STATED GOAL 1
In the article on data-driven design, what does the abbreviation HiPPO stand for?
STATED GOAL 2
Repeat the passage of the data-driven design article that begins at the words "Later on, after" and ends after "most of it.".
STATED GOAL 3
Pick up the article on data-driven design after its final sentence and continue writing it.

DOCUMENT
UX Data-Driven Designs

At the time of a website creation, many designers make the mistake of just caring about aesthetics. They have a formed opinion of what is nice to have and what is not and they just apply it systematically. 

 

Later on, after months of wondering why they aren't creating enough engagement, they discover that the users don’t interact with the elements of the website as they would expect.

 

That is why data-driven designed websites are a must nowadays. They let us understand from early days what the problematic areas of our website are, so that we can solve them before it is too late. Today, we will talk about data-driven designs and how to get the most of it.

What is Data-driven? 

To be data driven means basically that we make our decision based on data. We are not trusting our guts anymore, but create a set of hypotheses that later we can test and compare through data. 

Being data-driven allows you to forget all the egos at the decision-making process and counter attack the HiPPO effect (highest paid person’s opinion). HiPPO effects describe how we tend to follow the advice of a person because of the title they have rather than the idea.

Of course, being data-driven is a perfect set of mind to reach to the best solution in every single case, and that’s why most successful companies are embracing it on its culture.

DATASET EXCERPTS

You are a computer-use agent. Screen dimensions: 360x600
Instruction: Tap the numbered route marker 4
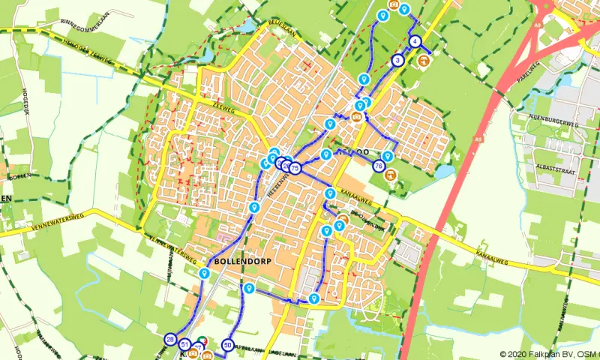(x=415, y=41)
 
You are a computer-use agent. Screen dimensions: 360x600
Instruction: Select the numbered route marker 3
(x=398, y=60)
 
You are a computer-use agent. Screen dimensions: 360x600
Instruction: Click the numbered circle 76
(x=379, y=166)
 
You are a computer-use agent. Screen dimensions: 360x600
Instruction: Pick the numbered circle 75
(x=295, y=169)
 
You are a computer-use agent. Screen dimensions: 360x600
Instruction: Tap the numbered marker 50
(x=227, y=345)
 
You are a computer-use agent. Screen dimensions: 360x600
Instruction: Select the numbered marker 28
(x=171, y=340)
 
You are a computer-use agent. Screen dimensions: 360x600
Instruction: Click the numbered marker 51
(x=184, y=344)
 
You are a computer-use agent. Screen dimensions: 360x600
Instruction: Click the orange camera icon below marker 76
(x=391, y=177)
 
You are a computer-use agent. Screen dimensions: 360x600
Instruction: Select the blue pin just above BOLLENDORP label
(x=255, y=207)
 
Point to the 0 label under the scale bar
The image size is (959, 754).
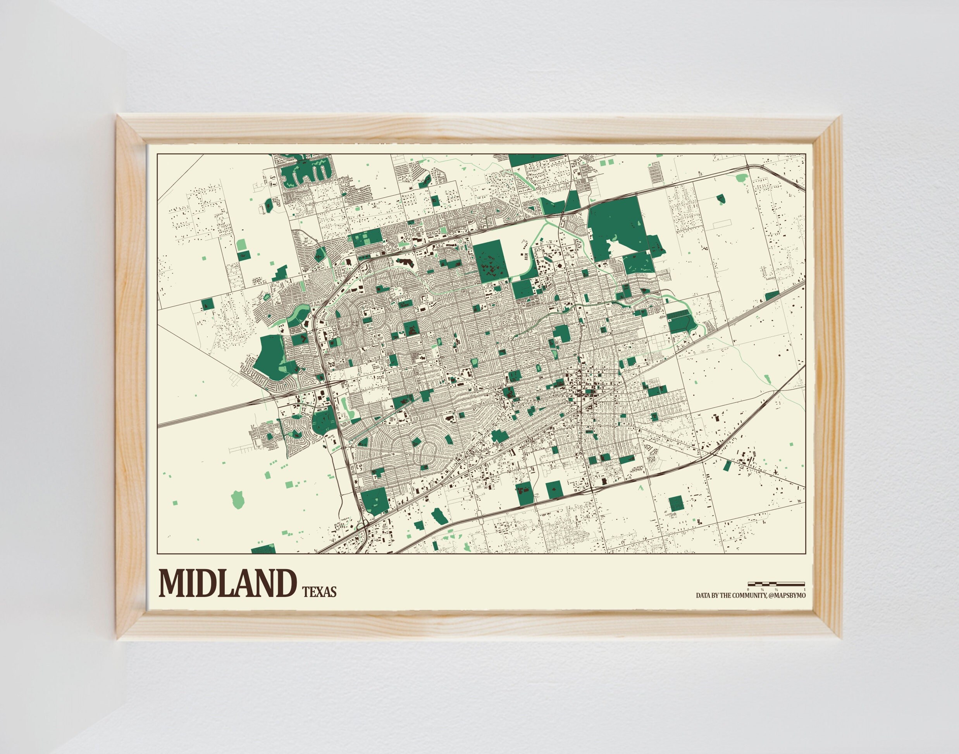tap(748, 589)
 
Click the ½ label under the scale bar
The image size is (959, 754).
tap(776, 589)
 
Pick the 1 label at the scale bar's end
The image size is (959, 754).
tap(805, 589)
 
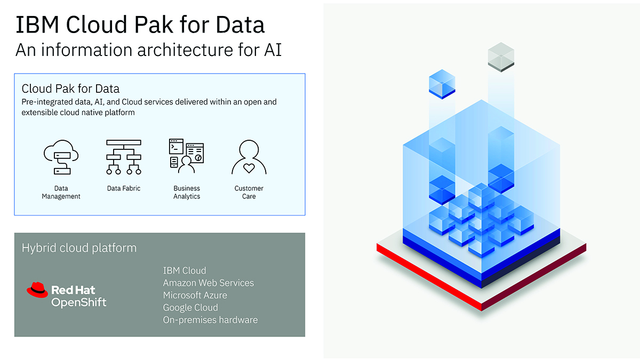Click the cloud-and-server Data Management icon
coord(61,157)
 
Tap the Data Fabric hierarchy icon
coord(124,157)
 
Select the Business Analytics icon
coord(186,156)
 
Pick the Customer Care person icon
coord(249,157)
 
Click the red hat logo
coord(37,290)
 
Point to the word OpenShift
coord(79,302)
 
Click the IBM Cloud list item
coord(185,270)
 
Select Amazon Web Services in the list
coord(209,283)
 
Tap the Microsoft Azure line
coord(195,295)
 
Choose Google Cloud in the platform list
coord(190,307)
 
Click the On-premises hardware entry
coord(210,319)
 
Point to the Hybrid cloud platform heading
coord(79,248)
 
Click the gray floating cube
coord(501,57)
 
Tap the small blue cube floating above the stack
coord(442,84)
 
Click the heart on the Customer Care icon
coord(249,168)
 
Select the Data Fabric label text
coord(124,188)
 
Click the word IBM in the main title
coord(37,25)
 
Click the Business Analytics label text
coord(187,193)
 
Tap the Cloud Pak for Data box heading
coord(70,89)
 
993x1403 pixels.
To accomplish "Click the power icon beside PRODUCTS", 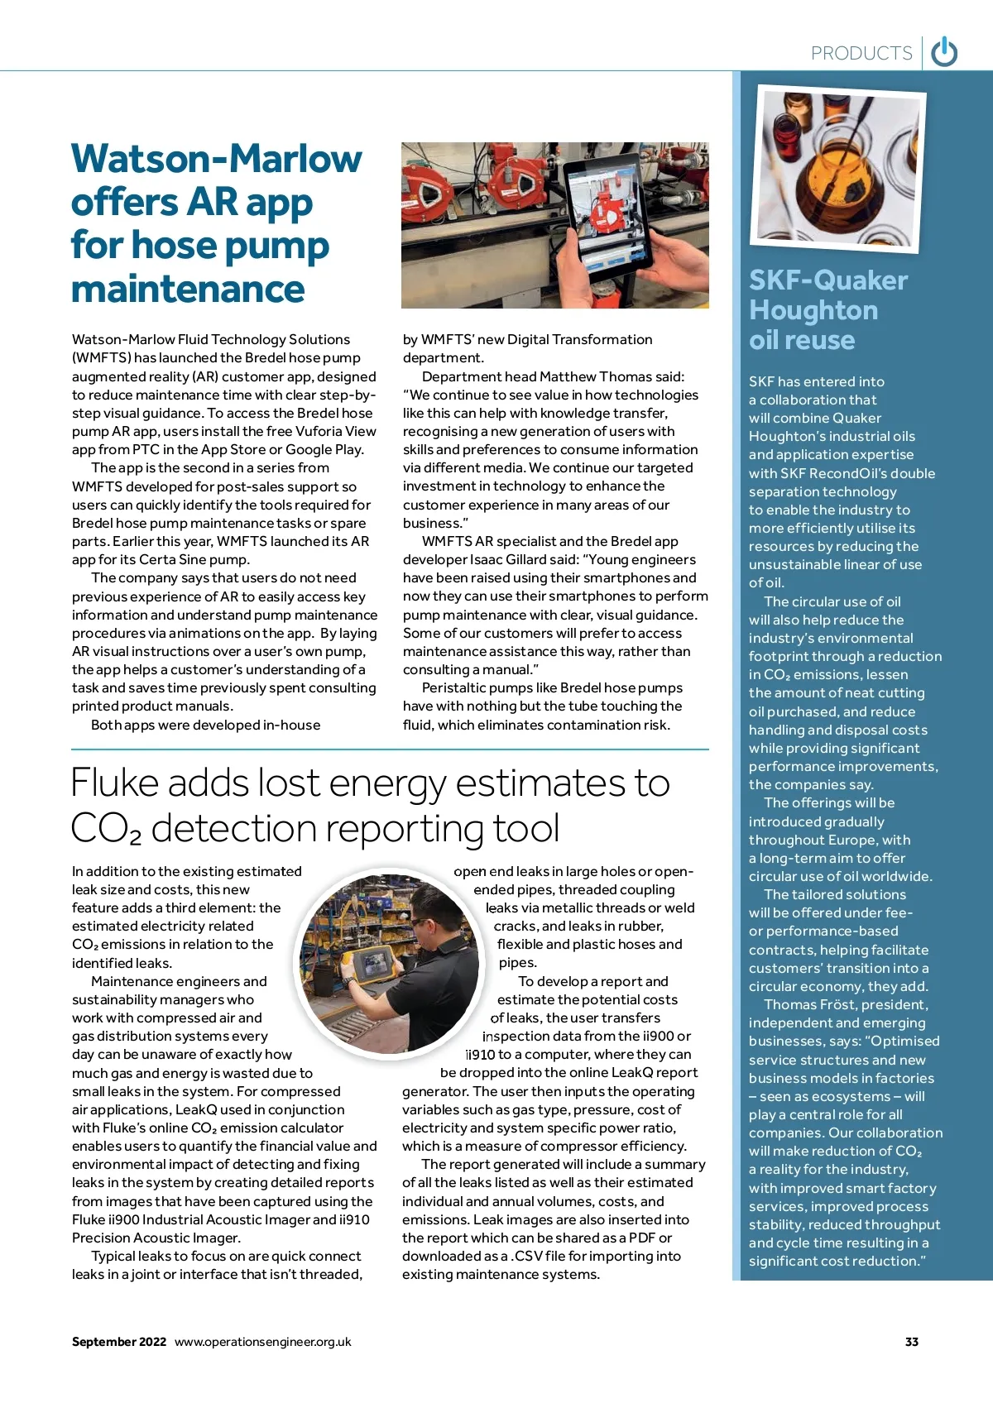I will point(944,52).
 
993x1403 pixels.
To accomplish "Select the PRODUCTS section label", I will point(861,54).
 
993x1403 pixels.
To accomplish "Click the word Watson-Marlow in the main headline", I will point(217,159).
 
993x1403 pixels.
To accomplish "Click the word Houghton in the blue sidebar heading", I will point(813,310).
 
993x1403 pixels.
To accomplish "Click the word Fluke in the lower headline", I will point(114,783).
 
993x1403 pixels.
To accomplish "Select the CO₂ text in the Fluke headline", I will point(106,829).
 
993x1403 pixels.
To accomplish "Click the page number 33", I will point(911,1342).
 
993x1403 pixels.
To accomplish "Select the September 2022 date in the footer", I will point(119,1342).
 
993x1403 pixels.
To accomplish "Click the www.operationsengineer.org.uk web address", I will point(262,1342).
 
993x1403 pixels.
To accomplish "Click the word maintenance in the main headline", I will point(188,289).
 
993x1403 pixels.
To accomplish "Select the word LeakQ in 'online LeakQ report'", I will point(632,1072).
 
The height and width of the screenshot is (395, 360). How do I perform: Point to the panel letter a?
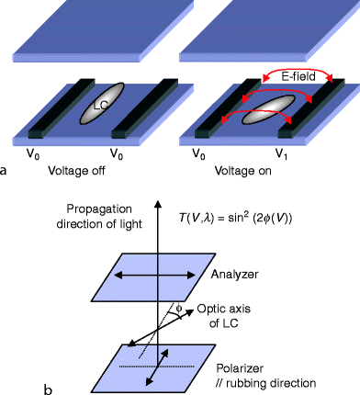click(7, 171)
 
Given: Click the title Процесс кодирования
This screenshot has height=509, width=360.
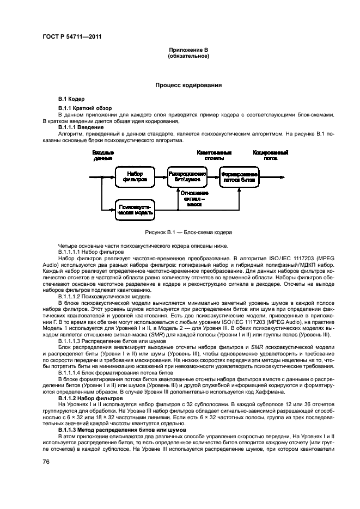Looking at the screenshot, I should click(x=188, y=85).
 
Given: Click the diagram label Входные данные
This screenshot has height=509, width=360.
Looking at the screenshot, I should click(x=102, y=156).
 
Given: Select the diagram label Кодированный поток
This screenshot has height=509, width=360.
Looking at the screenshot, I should click(x=270, y=156).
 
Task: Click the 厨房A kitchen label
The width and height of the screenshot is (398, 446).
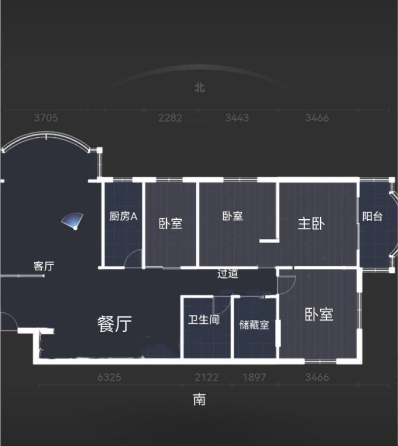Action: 123,216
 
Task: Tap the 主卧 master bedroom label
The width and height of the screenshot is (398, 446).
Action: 311,223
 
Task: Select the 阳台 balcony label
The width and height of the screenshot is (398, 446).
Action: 372,216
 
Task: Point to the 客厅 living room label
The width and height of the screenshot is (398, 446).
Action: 44,266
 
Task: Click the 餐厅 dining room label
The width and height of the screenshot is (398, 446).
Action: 114,324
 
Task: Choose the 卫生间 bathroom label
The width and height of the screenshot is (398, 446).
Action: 203,319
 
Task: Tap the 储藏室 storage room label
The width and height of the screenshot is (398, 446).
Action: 254,324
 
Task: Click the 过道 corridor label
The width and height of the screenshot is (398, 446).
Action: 228,273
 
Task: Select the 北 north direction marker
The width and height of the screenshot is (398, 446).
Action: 199,87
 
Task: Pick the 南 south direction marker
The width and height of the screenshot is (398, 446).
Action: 199,399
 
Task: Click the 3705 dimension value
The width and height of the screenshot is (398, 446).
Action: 46,118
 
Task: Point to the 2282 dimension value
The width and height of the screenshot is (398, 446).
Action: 170,118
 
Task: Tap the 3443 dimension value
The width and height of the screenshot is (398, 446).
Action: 237,118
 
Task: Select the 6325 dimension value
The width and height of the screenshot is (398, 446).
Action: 109,377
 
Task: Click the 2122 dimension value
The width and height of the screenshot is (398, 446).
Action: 207,377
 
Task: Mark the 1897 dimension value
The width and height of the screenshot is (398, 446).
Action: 254,377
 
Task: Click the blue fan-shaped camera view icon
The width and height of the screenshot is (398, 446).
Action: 73,221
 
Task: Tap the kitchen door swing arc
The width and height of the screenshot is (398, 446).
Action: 133,258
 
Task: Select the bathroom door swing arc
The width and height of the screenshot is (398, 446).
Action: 222,305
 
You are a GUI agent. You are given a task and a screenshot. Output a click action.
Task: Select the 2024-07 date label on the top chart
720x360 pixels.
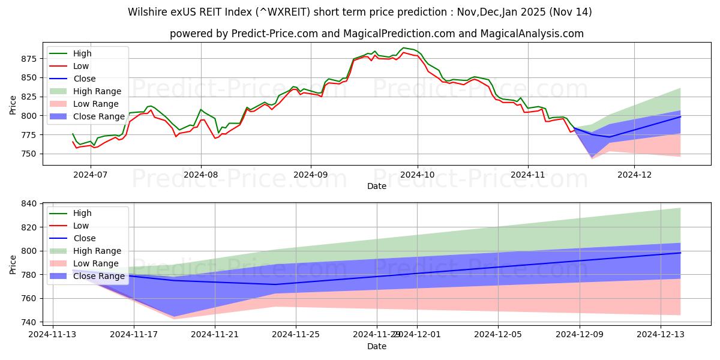(x=91, y=175)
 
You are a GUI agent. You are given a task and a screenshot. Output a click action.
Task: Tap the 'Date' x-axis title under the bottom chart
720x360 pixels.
(x=377, y=346)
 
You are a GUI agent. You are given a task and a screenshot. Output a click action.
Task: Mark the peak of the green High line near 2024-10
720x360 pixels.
(x=403, y=47)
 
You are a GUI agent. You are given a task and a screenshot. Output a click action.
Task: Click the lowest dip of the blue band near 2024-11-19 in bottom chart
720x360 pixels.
(x=174, y=316)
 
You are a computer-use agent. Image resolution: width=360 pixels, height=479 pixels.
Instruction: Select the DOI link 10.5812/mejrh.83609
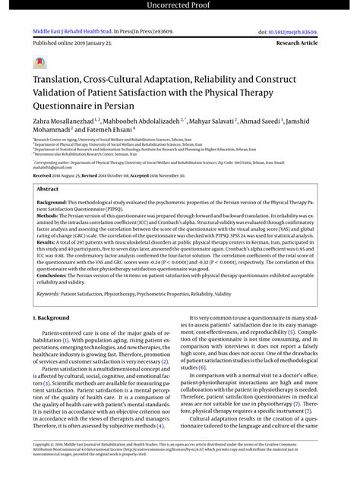click(314, 33)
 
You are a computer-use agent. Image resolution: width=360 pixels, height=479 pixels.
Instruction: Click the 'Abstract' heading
click(47, 188)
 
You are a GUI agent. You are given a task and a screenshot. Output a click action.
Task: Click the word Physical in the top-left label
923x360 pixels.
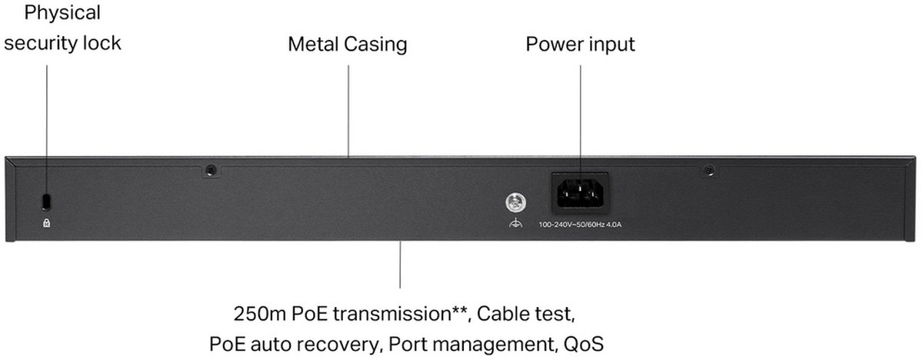tap(52, 13)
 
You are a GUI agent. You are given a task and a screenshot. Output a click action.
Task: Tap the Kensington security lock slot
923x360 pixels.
tap(46, 200)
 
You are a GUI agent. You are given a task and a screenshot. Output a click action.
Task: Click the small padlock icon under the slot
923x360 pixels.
tap(47, 223)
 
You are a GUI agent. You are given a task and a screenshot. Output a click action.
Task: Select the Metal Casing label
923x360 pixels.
tap(347, 44)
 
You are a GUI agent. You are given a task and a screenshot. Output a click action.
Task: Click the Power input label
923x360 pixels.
tap(580, 44)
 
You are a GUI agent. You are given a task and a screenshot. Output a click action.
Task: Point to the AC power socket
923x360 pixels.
tap(580, 192)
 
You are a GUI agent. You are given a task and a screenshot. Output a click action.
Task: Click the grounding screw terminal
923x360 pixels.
tap(515, 203)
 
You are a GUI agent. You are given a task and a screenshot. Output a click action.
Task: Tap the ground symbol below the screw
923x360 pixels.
tap(515, 224)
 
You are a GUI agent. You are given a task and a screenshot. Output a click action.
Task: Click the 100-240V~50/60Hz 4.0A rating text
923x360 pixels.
tap(579, 225)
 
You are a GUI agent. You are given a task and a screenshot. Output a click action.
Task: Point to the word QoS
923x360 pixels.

WRITTEN RESPONSE 1
Highest paid person’s opinion.

WRITTEN RESPONSE 2
Later on, after months of wondering why they aren't creating enough engagement, they discover that the users don’t interact with the elements of the website as they would expect.

 

That is why data-driven designed websites are a must nowadays. They let us understand from early days what the problematic areas of our website are, so that we can solve them before it is too late. Today, we will talk about data-driven designs and how to get the most of it.

WRITTEN RESPONSE 3
Data-driven design

Pros and cons of data-driven culture

By adopting a data-driven culture, we no longer base our execution on bold guesses, but we let the user have the final word. Based on it, we can discover the parts of our business that are not working as expected or that are becoming a bottleneck for growth.

 

This way, we can find the root of our problems and can solve them way faster and more efficiently than any other way.

 

Of course, such a great set of mind has to be used with some caveats. The cons of a data-driven approach could be summed up in the difference between being data-driven and data-informed. 

 

While data-driven means that data has the final say about anything, data-informed means that there is a human at the end of the process that collects all the data and the metrics available, and with that information makes the decision.

 

This is an important difference, since in order to be a data-driven company we need to have many considerations while using the data:

 

  • Sometimes, the metrics chosen for the experiment do not represent exactly the problem that we want to solve. So by optimizing them we might not optimize our root problem.

 

  • We might be handling different metrics at the same time. The perfect metric for a problem is really hard to find, we can track multiple issues at once, and with every single metric in mind, make our decisions.

 

  • The data we collected might not be significant enough. Imagine that we create 2 web designs and apply A/B testing to them but we do not get enough traffic to be statistically significant. We need to understand that those metrics should be taken away from the equation and decision-making process.

Data-driven design

In terms of website design, UX data-driven design means to make the decision based on the data of your users while they interact with your site. This is achieved by measuring how they behave with the elements of your website. There are a whole set of tools for this, such as usability testing, user personas, eye-tracking...

Data-driven design: how to

As for any other data-driven approach, a data-driven design has to start by finding the right metric to follow. Good news is that for a website, this is more simple to achieve than for other data projects.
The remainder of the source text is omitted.